Committees promoting mutual help in housing estates to be disbanded
The government plans to disband all mutual aid committees starting in July, sources said, but former district councillors said losing these district bodies might make it even harder for citizens to participate in public affairs.
Mutual Aid Committee was established in the 1970s in private and public housing estates, aiming at promoting a sense of friendliness, mutual help and responsibility among members, and to promote better security, environment and more effective management within the building.
Sources said the government has decided to gradually disband all 1,663 mutual aid committees starting in July as they found relationships within neighborhoods and the mode of building management has already changed.
The government also has a lot of channels to communicate with citizens, “there are opinions within the community” suggesting that the role of mutual aid committee is diminishing, sources added.
But former Wong Tai Sin district councillor Shum Wan-wa questioned if there is political motivation behind the move.
Mutual Aid Committees were dominated by the pro-establishment camp in the past, but the pro-democracy camp has claimed a majority in those committees, therefore “we cannot rule out the government dissolving committees out of political reasons.”
“If [the government] does not even let citizens run for positions in the Mutual Aid Committees or take part in these committees, it will give an impression that the government does not encourage citizens to take part in politics or the management of public affairs, which is extremely not ideal,” Shum said.
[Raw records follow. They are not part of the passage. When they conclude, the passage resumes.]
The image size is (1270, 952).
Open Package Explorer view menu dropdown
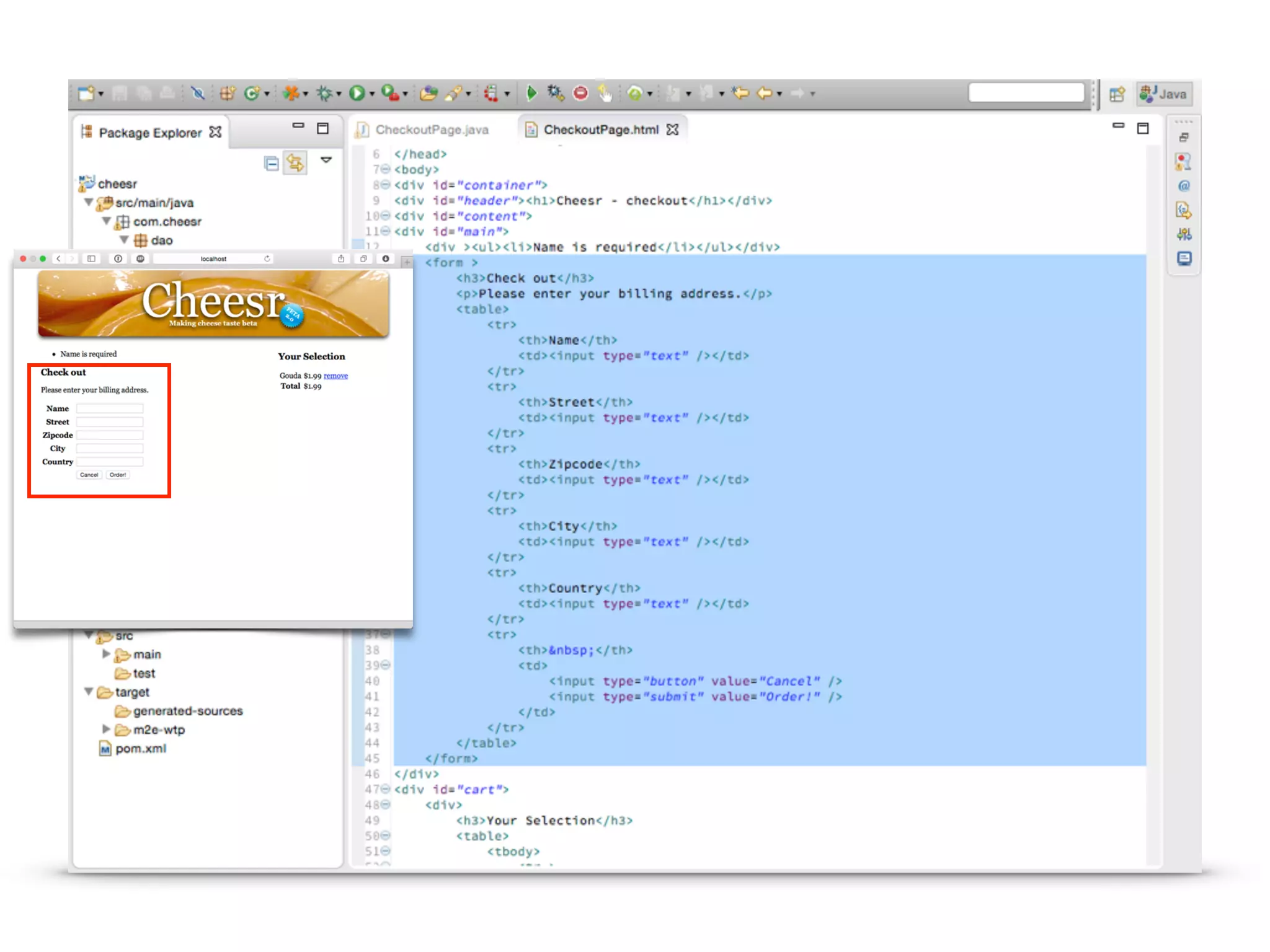326,161
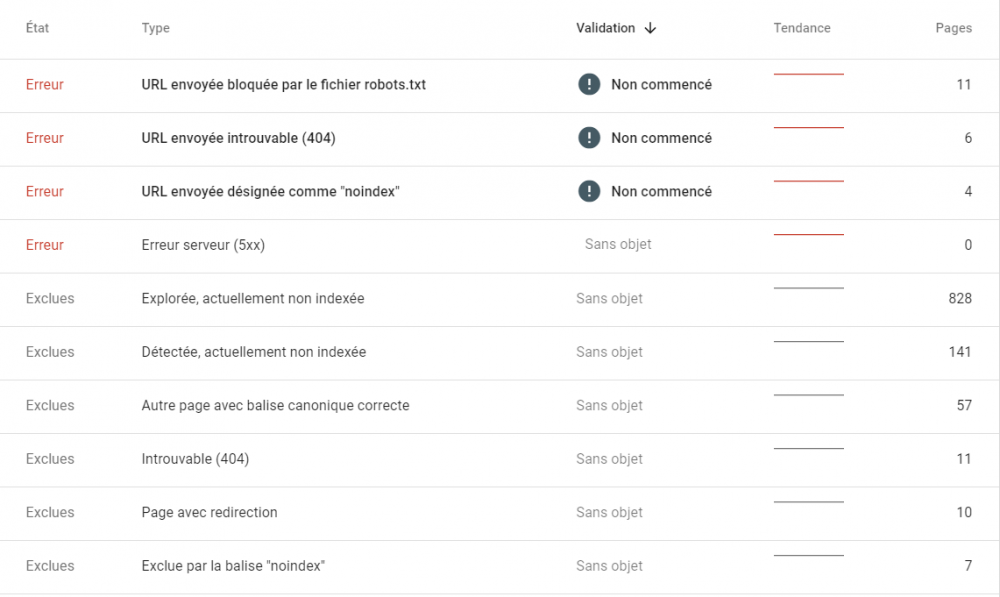Open 'URL envoyée introuvable (404)' details
The width and height of the screenshot is (1000, 597).
pos(238,138)
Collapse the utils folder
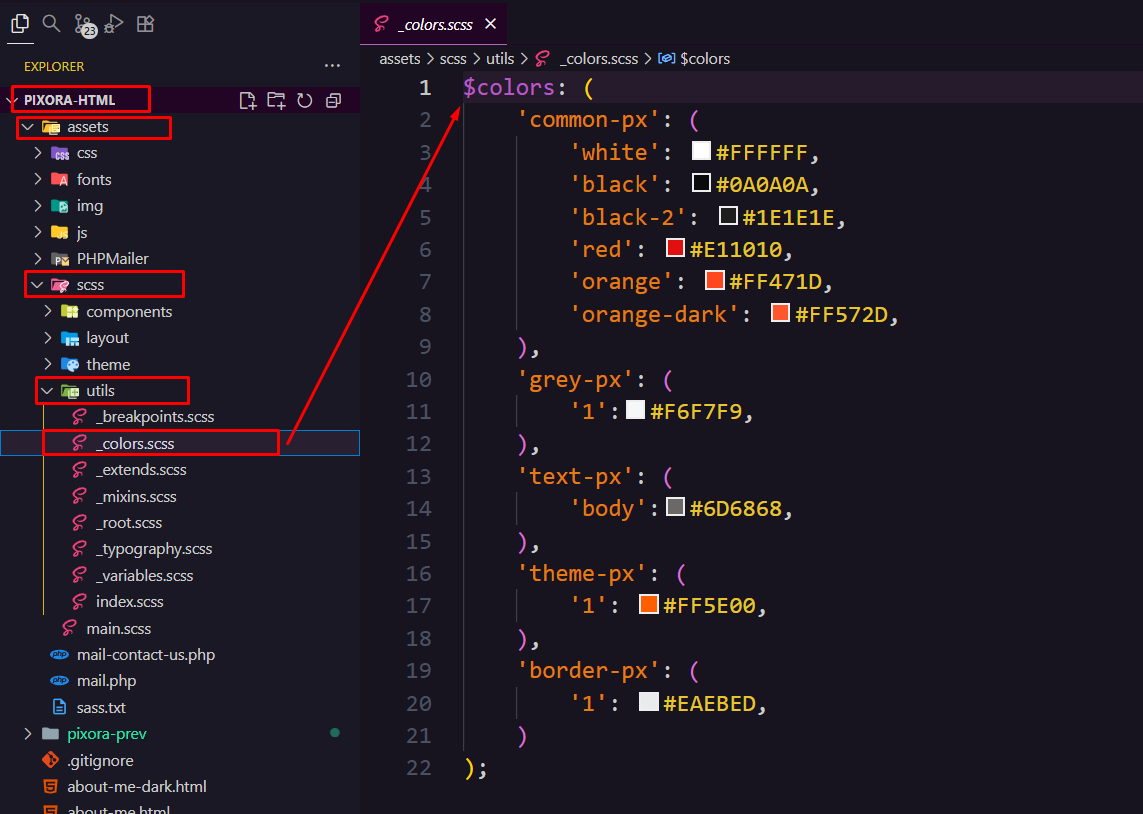 100,390
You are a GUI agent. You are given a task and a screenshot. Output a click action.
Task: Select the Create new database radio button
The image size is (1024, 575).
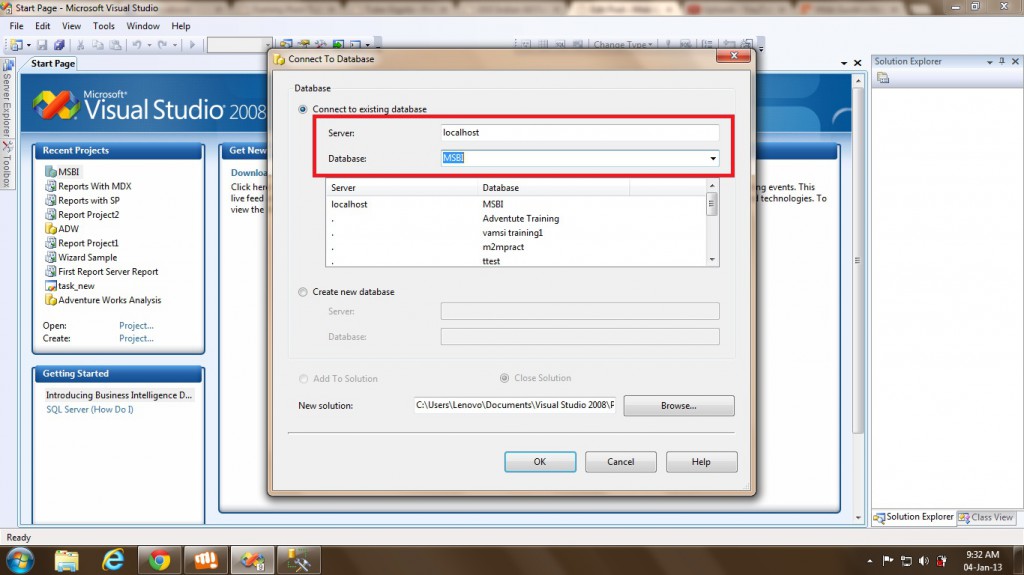click(304, 292)
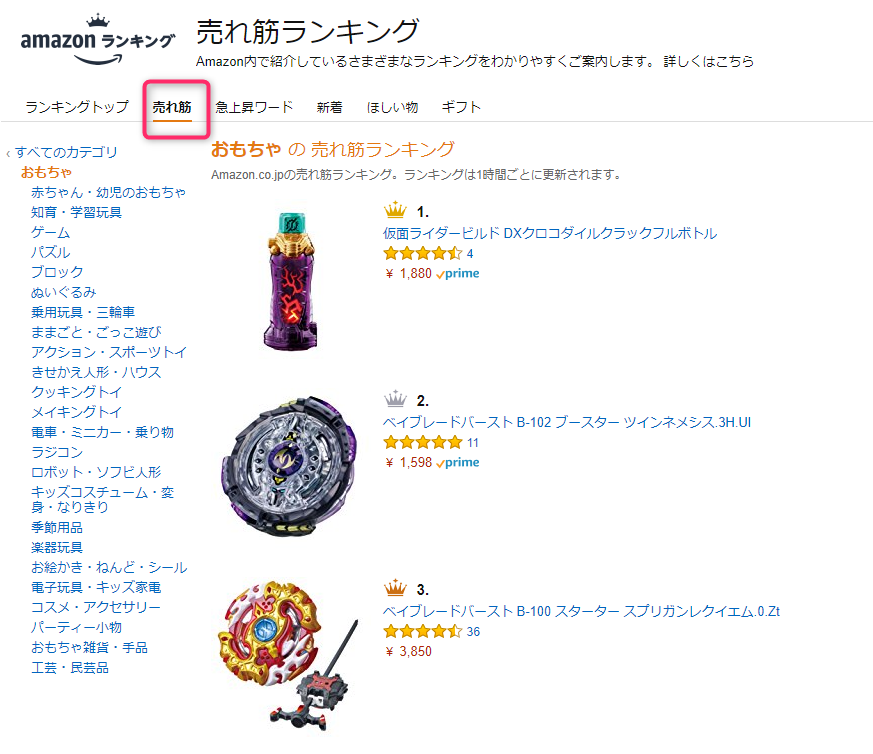
Task: Click the prime badge next to ¥1,880
Action: 458,274
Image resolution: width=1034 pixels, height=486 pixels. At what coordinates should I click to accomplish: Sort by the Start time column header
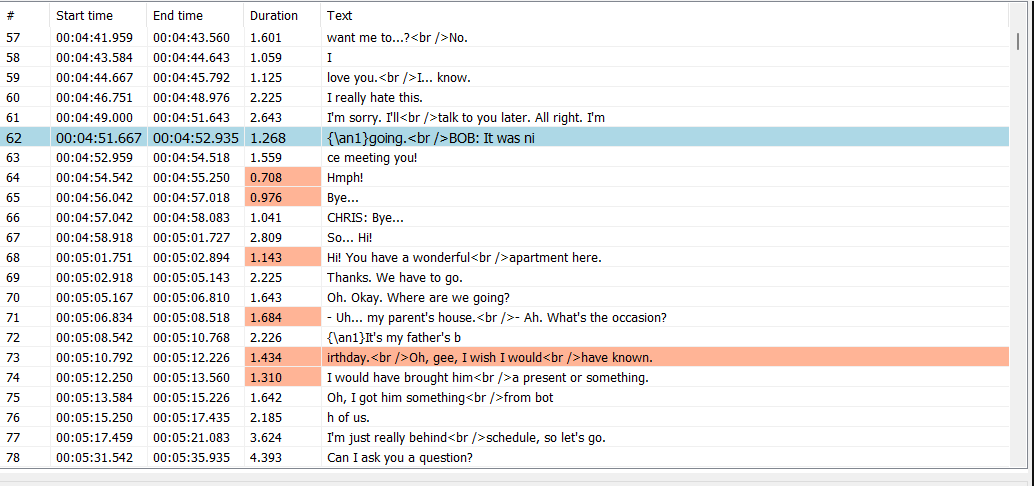pos(98,15)
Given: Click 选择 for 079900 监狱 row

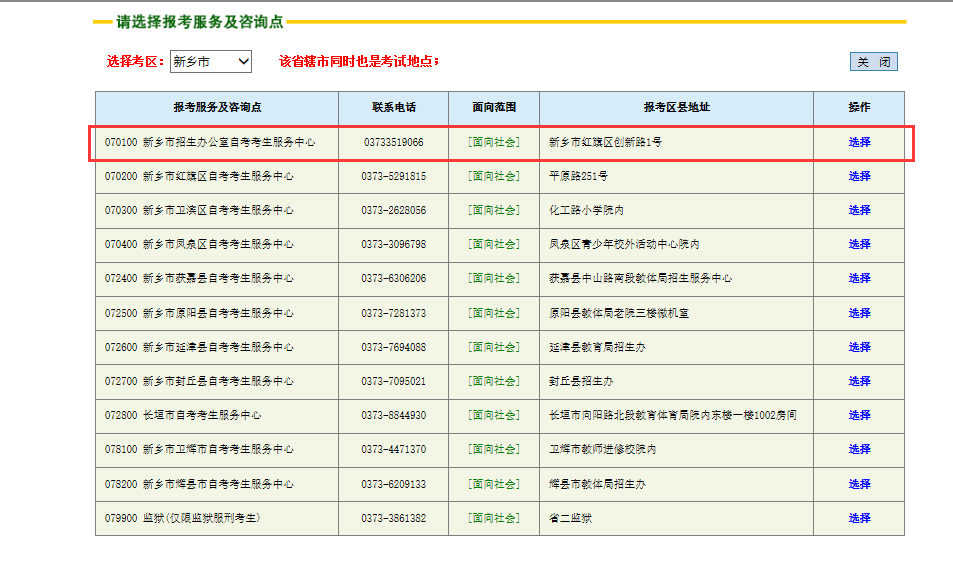Looking at the screenshot, I should click(x=859, y=518).
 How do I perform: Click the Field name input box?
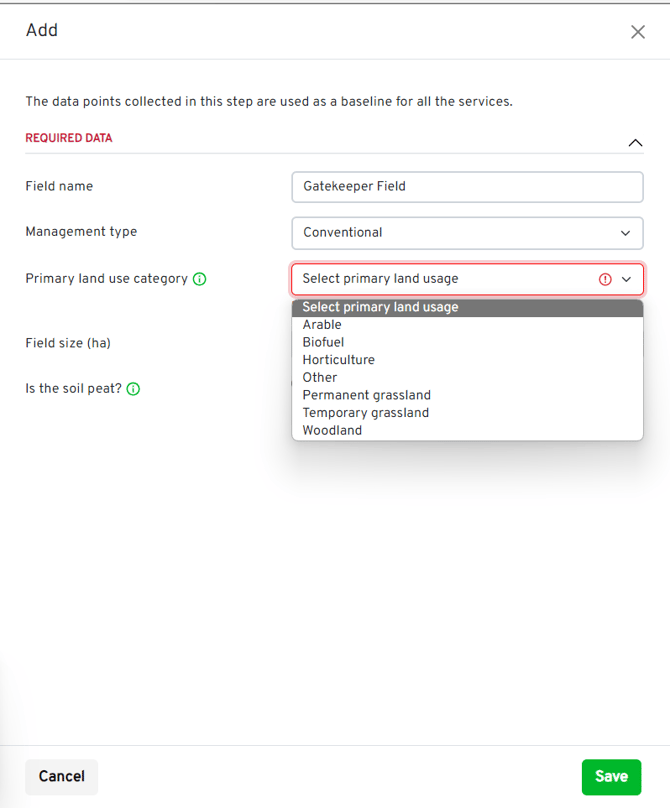tap(467, 187)
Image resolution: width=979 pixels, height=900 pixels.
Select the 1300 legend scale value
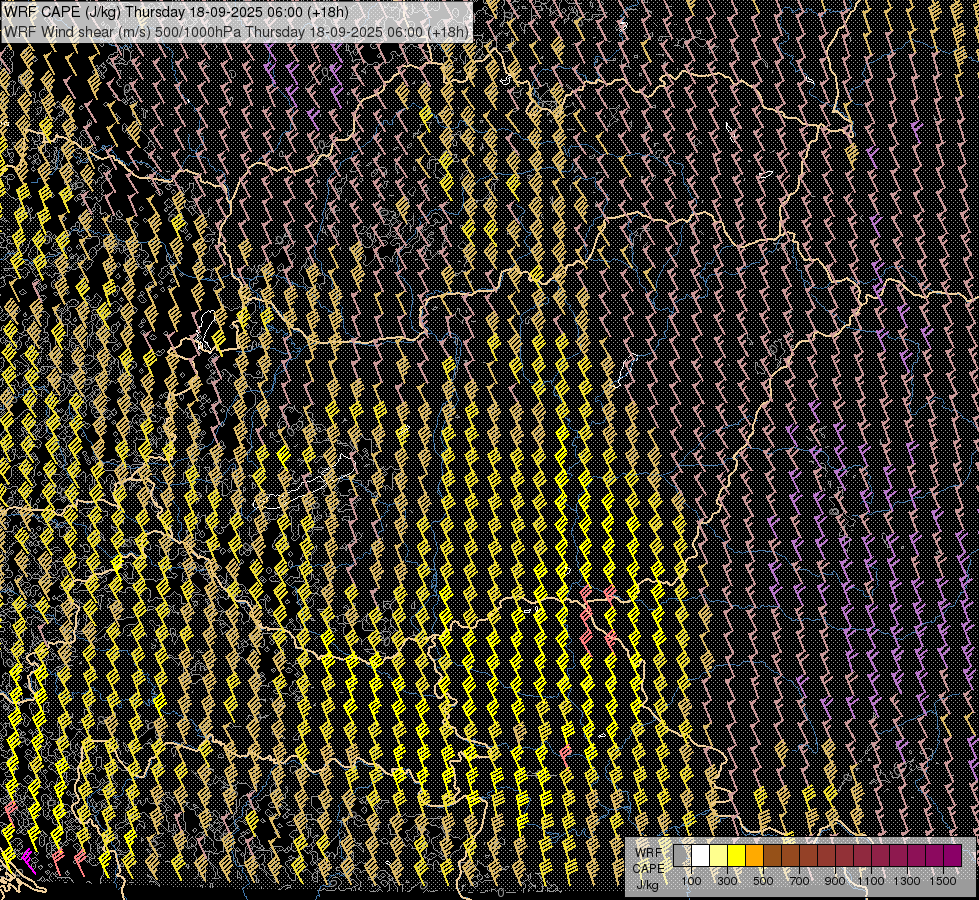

Tsuen Wan district council chairman Sumly Chan Yuen-sum said these mutual aid committees are only reflecting estate management advisory committees and organizing fund-raising activities for charitable organizations.
“I cannot see any political element within these committees,” Chan said. “Their every meeting is talking about livelihood matters, why does the government have to dissolve these organizations that are merely reflecting opinions and people’s livelihoods, I really cannot understand.”
But Democratic Alliance for the Betterment and Progress of Hong Kong lawmaker, also Kwun Tong district councillor, Frankie Ngan Man-yu said the functions of those committees have overlapped with district councillors and area committees, therefore their dissolution does not affect citizens much.
There are 1,663 Mutual Aid Committees as of last July, and most of them are in public rental housing estates.
According to a Legislative Council document in 2009, the government offers a quarterly subsidy of HK$1,000 for the committees' electricity charges, telephone bills, office equipment and stationery
through the Home Affairs Department.
A further one-off HK$1,000 subsidy is granted to new committees for setting up their own offices.